━━━ TEXTO DE ORIGEM ━━━

Fundador e CEO da Gerando Falcões

Afinal, o brasileiro doa muito ou pouco? Melhor dizendo: dados o tamanho e a complexidade dos nossos problemas sociais, o brasileiro doa o suficiente? Segundo a última pesquisa Doação Brasil (Idis-Ipsos), pessoas físicas doaram R$ 12,8 bilhões em 2022. Parece muito, mas não é.

O Brasil tem cerca de 800 mil ONGs. Consideremos, a título de argumentação, que metade dessas instituições funciona plenamente, com time fixo, projetos permanentes e, é claro, doadores regulares. Nessa hipótese, um tanto generosa, as ONGs brasileiras ativas teriam recebido, em média, pouco mais de R$ 30 mil ao longo de um ano.

A cena piora quando comparamos a filantropia brasileira à de outros países em desenvolvimento. Bangladesh, que visitei há alguns meses, é um caso paradigmático. Lá o trabalho da Brac, a maior ONG do mundo, fundada pelo empreendedor social e filantropo Fazle Hasan Abed (1936-2019), foi crucial para a melhoria dos índices de pobreza.

O orçamento anual da Brac é de US$ 1,5 bilhão — mais de R$ 7 bilhões. O orçamento da principal instituição social de Bangladesh representa, sozinho, metade do total doado por pessoas físicas no Brasil. O que explica essa disparidade?

Não há resposta única. Em parte, o Brasil não tem cultura de filantropia, com o apoio de uma política fiscal que estimule as doações, como os Estados Unidos. Também são poucas as instituições solidárias que têm acesso ao grande capital, de onde vêm as doações mais substanciais. A Gerando Falcões repassa boa parte dos recursos que capta para ONGs que fazem parte de seu ecossistema. Embora realizem um belíssimo trabalho na ponta, com conhecimento profundo dos territórios em que atuam, dificilmente conseguiriam uma reunião com a diretoria de uma grande empresa.

Mas há outra bola de ferro presa ao pé da filantropia brasileira: temos dificuldade de encarar uma instituição social como empresa.

━━━

## CONJUNTO DE TAREFAS
**a.** Devolva, palavra por palavra, tudo o que vai de "A cena piora" até "índices de pobreza." no texto sobre a filantropia no Brasil.
**b.** Retome o texto sobre a filantropia no Brasil e continue-o a partir da última frase apresentada.

━━━ MATERIAL FORNECIDO ━━━

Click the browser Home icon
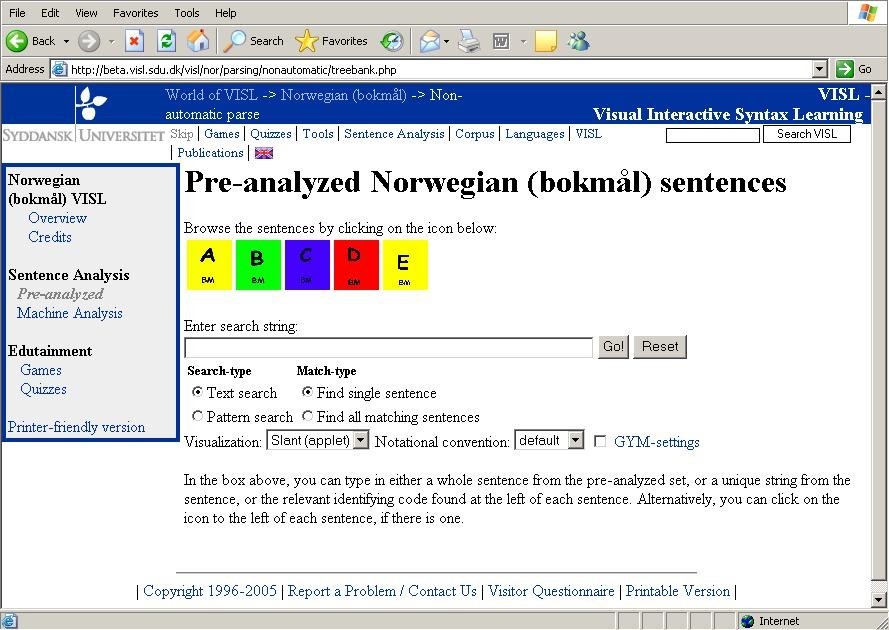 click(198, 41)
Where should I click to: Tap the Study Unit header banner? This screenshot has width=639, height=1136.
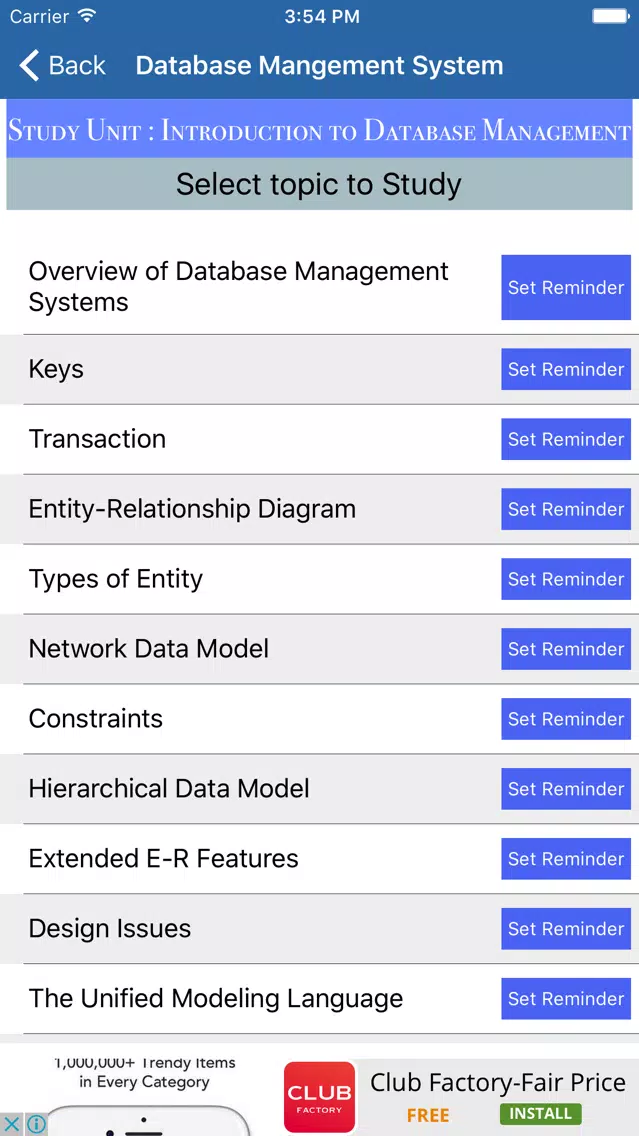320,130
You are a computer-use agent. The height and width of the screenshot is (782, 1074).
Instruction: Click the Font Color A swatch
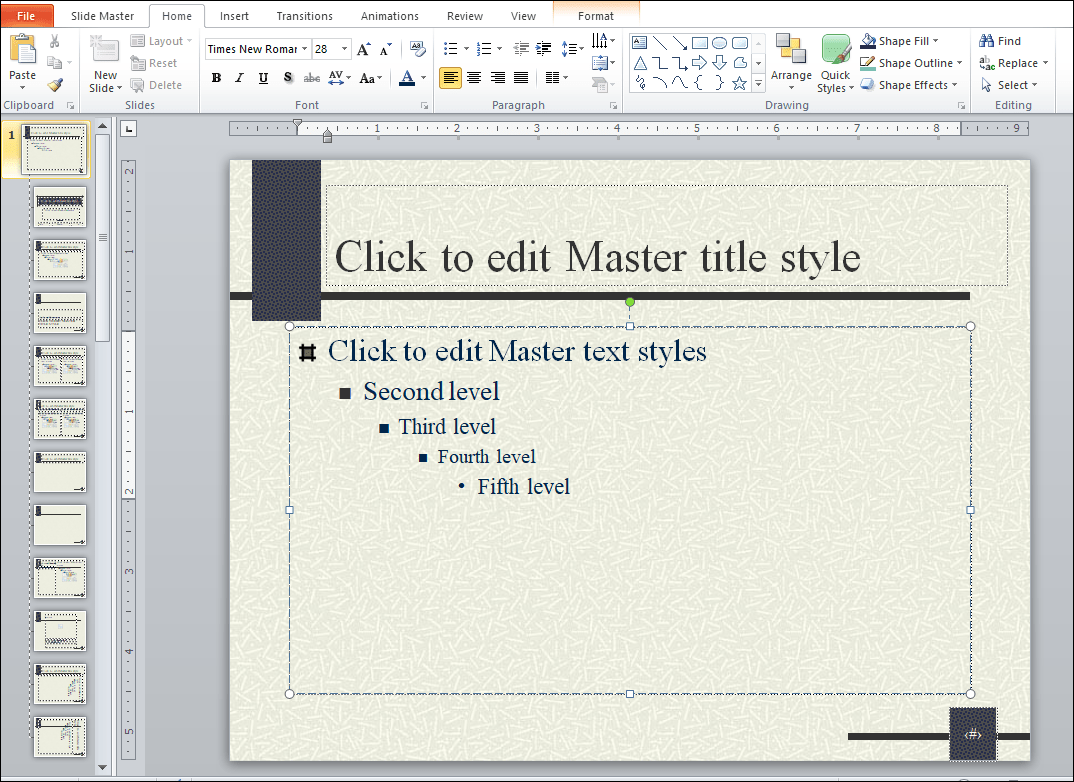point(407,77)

━━━

## RESPOSTAS POR TAREFA
**a.**
A cena piora quando comparamos a filantropia brasileira à de outros países em desenvolvimento. Bangladesh, que visitei há alguns meses, é um caso paradigmático. Lá o trabalho da Brac, a maior ONG do mundo, fundada pelo empreendedor social e filantropo Fazle Hasan Abed (1936-2019), foi crucial para a melhoria dos índices de pobreza.

**b.**
Volto a Bangladesh. Cerca de 90% da receita da Brac vem de negócios próprios. Ela é detentora até de um banco, o quinto maior do país e líder no financiamento de SME (“pequenos e médios negócios”, na sigla em inglês). Outro banco social bengalês, o Grameen Bank, primeiro do mundo especializado em microcrédito, rendeu um Nobel da Paz em 2006 pelo trabalho para erradicar a miséria. No ano passado, lucrou R$ 202 milhões, lucro este todo reinvestido em projetos sociais.

Negócios como Brac Bank e Grameen Bank são lembretes de que precisamos de empreendedores sociais no sentido pleno da palavra. Pessoas que encarem as ONGs como empresas sociais, que lucram e reinvestem esse lucro em ações na ponta, em vez de distribuí-lo entre um punhado de acionistas.

Falar em ONGs como empresas sociais significa falar em metas, em métricas de resultados, em estratégia de negócios, num setor financeiro afiado, em produtos e serviços conectados às necessidades reais da população mais pobre, sobretudo das mulheres negras, que chefiam boa parte dos lares brasileiros.

O PIB das favelas é maior que o de muitos países. Só a intersecção da filantropia com os negócios sociais é capaz de liberar esse potencial econômico, garantindo não apenas a sustentabilidade financeira da filantropia no Brasil, mas, sobretudo, a emancipação das camadas mais pobres.